Documento =>
Maraiah me falava sobre a Wicca. Explicava-me como essa religião se ligava profundamente aos nossos ancestrais. Aos poucos comecei a ver como ela se encaixava perfeitamente com as minhas crenças nessa época. Fora esse fato, dessa nova religião apresentar tantos argumentos convincentes, ainda existia aquela coisa da rebeldia adolescente. Ser um Bruxo era algo extremamente diferente, especial. E eu não conhecia mais ninguém que tivesse essa oportunidade. Eu tinha que me tornar também um sacerdote.

Naquele sábado, meu desejo seria realizado, mas a angústia permanecia. Na época achei que se devia ao desconhecido, hoje percebo que era meu íntimo me alertando, minha essência divina gritando contra a violência que cometeria contra minha alma.

Conforme combinado, ao cair da noite, lá estava eu de pé, na portaria de meu prédio no alto de uma ladeira em Copacabana. Maraiah chegou de carro, até hoje não sei de quem era, ou como ela conseguiu aquele carro. Aliás, estava tão ansioso e angustiado que sequer me preocupei em perguntar. Assim que entrei no carro, ganhei de Maraiah uma venda para os olhos, e me foi avisado que não deveria retirar essa venda até que me fosse permitido.

Tarefas =>
1 > No relato sobre a Wicca, onde ficava o prédio de quem narra?
2 > Estenda o relato sobre a Wicca a partir da última frase apresentada.

Informações fornecidas =>
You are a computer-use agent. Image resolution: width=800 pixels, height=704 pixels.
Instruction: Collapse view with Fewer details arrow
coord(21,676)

Resultados das tarefas =>
1 > No alto de uma ladeira em Copacabana.

2 >
Rodamos de carro por uns 30 minutos. Mesmo tentando descobrir onde estaríamos indo, não consegui fazer mentalmente o caminho depois da terceira esquina. Imaginei que estaríamos indo para a casa de um amigo de Mariah, um rapaz também americano, mas que vivia aqui no Brasil já há cinco anos, e que a conhecia antes de se mudar para o Brasil. Até hoje não sei se estava certo, pois durante todo tempo não a ouvi falar com ninguém mais, como também não ouvi qualquer outro som que denunciasse que em algum momento existiria alguém mais junto a nós.
O carro parou e a única coisa que sabia é que tínhamos subido, como se fosse uma pequena serra, ou uma subida grande, e que não ouvíamos o som de outros carros. Foi daí que veio a impressão de que estaríamos na casa do rapaz Americano, pois sabia que morava numa casa no Alto da Boa Vista.
Fui guiado pela minha iniciadora por um caminho em que em nenhum momento adentramos alguma estrutura, sempre andando ao ar livre. Paramos repentinamente e recebi a ordem para que me despisse completamente.

Inicialmente fui preenchido por um misto de vergonha, excitação e angustia, mas afinal, estar lá era uma decisão minha. Minha iniciadora era uma parente, uma pessoa com quem estava convivendo há quatro meses diariamente, sabia não ser nenhuma louca ou algo parecido, então relaxei um pouco. Quero dizer, relaxei mentalmente, porque fisicamente meus músculos pareciam rochas. Completamente retesados graças aquela excitação e mesmo a vergonha de estar me despindo.
Claro que inicialmente mantive minha roupa de baixo, quando escutei quase que imediatamente o comando:

-É para tirar TUDO! – Mariah gritou distante

Não tinha argumentos. Tinha mesmo que tirar.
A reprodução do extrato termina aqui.